Dans la version yahviste de la création, la femme n’est donc créée qu’après les plantes et les animaux, car l’homme n’aurait pas trouvé de compagne parmi ces derniers…
Oui, mais le « après », ici, va dans le sens de l’égalité, la femme étant supérieure aux plantes et aux animaux, qui sont inférieurs et décevants, et engendrée du côté de l’homme (ni de son pied, ni de sa tête mais de son milieu). Le point marquant l’inégalité, c’est la torpeur et le démembrement d’Adam faisant de lui un dieu au sens des traditions et mythologies, un principe créateur. Beaucoup de mythes de création décrivent la mort du principe et l’apparition des choses à partir de ses parties démembrées, comme par exemple :
« Quand ils eurent démembré le Purusha (l’homme). Comment en distribuèrent-ils les parts ? Que devint sa bouche ?

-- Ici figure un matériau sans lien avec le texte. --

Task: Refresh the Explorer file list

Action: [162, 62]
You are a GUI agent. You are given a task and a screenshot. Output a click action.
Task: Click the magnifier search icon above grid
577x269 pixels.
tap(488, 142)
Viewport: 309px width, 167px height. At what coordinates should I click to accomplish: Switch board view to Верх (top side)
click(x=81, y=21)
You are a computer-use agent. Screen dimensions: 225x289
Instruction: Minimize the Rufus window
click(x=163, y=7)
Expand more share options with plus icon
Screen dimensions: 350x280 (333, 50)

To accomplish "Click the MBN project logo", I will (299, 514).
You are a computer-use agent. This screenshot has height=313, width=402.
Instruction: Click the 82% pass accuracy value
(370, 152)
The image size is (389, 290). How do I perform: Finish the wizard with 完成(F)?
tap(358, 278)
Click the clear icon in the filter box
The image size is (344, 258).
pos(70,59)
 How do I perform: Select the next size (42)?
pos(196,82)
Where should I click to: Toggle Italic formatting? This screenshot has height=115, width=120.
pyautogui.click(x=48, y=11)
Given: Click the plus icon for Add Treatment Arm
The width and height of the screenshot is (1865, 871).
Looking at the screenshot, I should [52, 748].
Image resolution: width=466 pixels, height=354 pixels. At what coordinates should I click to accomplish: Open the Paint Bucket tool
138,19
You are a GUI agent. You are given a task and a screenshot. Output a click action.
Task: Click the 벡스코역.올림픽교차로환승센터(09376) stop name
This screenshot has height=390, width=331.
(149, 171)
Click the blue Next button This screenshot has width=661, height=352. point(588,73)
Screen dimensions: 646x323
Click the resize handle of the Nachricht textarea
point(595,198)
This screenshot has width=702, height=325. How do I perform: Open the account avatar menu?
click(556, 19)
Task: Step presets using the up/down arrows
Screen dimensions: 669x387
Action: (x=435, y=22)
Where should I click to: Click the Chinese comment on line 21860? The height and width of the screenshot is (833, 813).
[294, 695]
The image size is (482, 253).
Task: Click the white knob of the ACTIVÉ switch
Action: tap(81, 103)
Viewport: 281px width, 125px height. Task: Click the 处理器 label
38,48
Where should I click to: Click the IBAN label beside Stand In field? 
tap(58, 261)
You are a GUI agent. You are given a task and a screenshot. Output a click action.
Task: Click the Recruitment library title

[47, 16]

Que devinrent ses bras ? Ses cuisses, ses pieds, quel nom reçurent-ils ?
Sa bouche devint le Brahmane ; le Guerrier fut le produit de ses bras, ses cuisses furent l’Artisan ; de ses pieds naquit le Serviteur. » (Rig-Veda, X, 90)
La dévaluation d’Eve ne tient pas au « après », mais au comment de son apparition. La côte d’Adam, quel nom reçut-elle ? Sa côte fut la femme... Eve sort d’Adam comme une chose sort du principe.
Il y a deux tendances contraires dans le texte yahviste, à la dévaluation, à l’égalisation... Et « après » les plantes et les animaux relève de l’égalisation (comme dans une procession, celui qui vient en dernier est le plus digne).
Et même, si vraiment ce qui vient en dernier est le plus digne, alors Eve est supérieure à Adam. Ce seraient deux supériorité/infériorité contraires qui se croisent et s’entremêlent. Adam supérieur parce qu’il est le principe, Eve supérieure parce qu’elle est la fin...
Ce qui différencie encore les deux versions, ce serait ainsi que la première est stable et la seconde instable, la première version décrivant une égalité et complémentarité, la seconde version décrivant deux supériorités antagonistes (il ne peut y avoir qu’un seul principe et qu’une seule fin, chacun s’éloignant de l’autre, chacun lié à l’autre par ce qui lui donne en même temps la prééminence : je suis la fin de l’homme mais je ne suis que sa conséquence, je suis le principe de la femme mais je ne suis que son ébauche).
Et le verset « ton époux te dominera » continuant ainsi la seconde version. Comme si la femme avait perdu le contrepoids de la finalité et avait été ramenée à l’homme comme à son principe.